Personal information
- Native name: عمرو عبد الرحمن علي الجزيري
- Full name: Amro Abdulrahman Ali El-Geziry
- Nationality: Egyptian / American
- Born: 19 November 1986 (age 39) Cairo, Egypt
- Height: 185 cm (6 ft 1 in)
- Weight: 75 kg (165 lb)
- Spouse: Isabella Isaksen ​(m. 2014)​

Sport
- Country: Egypt United States
- Sport: Modern pentathlon
- Club: El Shams Sporting Club U.S. Army WCAP

Medal record
Representing Egypt
World Championship
| Gold medal – first place | 2016 Moscow | Team |
| Silver medal – second place | 2014 Warsaw | Individual |
Representing the United States
Pan American Games
| Gold medal – first place | 2019 Lima | Mixed relay |
| Silver medal – second place | 2019 Lima | Relay |

= Amro El Geziry =

Egyptian American modern pentathlete (born 1986)
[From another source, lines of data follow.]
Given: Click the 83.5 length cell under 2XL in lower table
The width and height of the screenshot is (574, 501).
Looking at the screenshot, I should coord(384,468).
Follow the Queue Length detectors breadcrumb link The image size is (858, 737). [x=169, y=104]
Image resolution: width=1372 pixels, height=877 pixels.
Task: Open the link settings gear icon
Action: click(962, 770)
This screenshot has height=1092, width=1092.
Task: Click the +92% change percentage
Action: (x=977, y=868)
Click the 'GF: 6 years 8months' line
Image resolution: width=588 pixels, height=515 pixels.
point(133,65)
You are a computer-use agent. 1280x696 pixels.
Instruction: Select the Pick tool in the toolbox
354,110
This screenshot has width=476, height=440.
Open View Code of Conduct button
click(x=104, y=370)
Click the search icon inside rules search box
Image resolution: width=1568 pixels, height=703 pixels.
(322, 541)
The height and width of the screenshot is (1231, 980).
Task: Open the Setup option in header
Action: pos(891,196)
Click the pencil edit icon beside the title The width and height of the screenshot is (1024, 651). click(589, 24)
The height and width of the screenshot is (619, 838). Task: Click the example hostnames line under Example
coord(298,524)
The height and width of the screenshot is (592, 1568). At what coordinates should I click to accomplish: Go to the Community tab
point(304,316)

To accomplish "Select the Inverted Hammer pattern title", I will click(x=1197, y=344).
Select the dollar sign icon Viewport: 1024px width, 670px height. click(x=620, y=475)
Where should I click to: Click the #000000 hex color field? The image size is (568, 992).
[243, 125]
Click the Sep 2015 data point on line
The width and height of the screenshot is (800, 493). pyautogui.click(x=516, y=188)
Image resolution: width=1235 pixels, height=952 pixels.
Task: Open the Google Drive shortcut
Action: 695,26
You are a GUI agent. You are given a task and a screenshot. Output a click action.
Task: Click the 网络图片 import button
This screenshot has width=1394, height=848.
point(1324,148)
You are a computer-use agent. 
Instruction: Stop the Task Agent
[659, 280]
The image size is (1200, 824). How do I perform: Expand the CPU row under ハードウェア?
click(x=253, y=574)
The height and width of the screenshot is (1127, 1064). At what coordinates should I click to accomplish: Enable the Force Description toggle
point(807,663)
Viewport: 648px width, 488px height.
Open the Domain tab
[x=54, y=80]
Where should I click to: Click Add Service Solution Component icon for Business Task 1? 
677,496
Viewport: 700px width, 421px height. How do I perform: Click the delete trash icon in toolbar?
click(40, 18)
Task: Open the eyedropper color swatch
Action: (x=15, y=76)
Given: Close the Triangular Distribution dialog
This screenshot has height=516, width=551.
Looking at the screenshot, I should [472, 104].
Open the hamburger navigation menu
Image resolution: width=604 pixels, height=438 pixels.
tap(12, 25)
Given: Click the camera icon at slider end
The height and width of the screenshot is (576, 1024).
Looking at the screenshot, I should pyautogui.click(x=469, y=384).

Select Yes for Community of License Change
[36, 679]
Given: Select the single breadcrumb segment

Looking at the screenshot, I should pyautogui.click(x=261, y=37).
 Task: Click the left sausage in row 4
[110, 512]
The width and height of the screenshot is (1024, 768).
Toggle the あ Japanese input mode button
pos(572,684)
Amro El Geziry (عمرو الجزيرى; born 19 November 1986) is an Egyptian American modern pentathlete. He competed for Egypt at the 2008, 2012 and 2016 Olympics and placed 32nd, 33rd and 25th, respectively. His brothers, Emad and Omar, are also Olympic pentathletes.

In June 2021, he qualified to represent the United States at the 2020 Summer Olympics.

==Personal life==
In May 2014, El Geziry married fellow pentathlete Isabella Isaksen. The pair joined the army in 2017 and were selected for the U.S. Army World Class Athlete Program.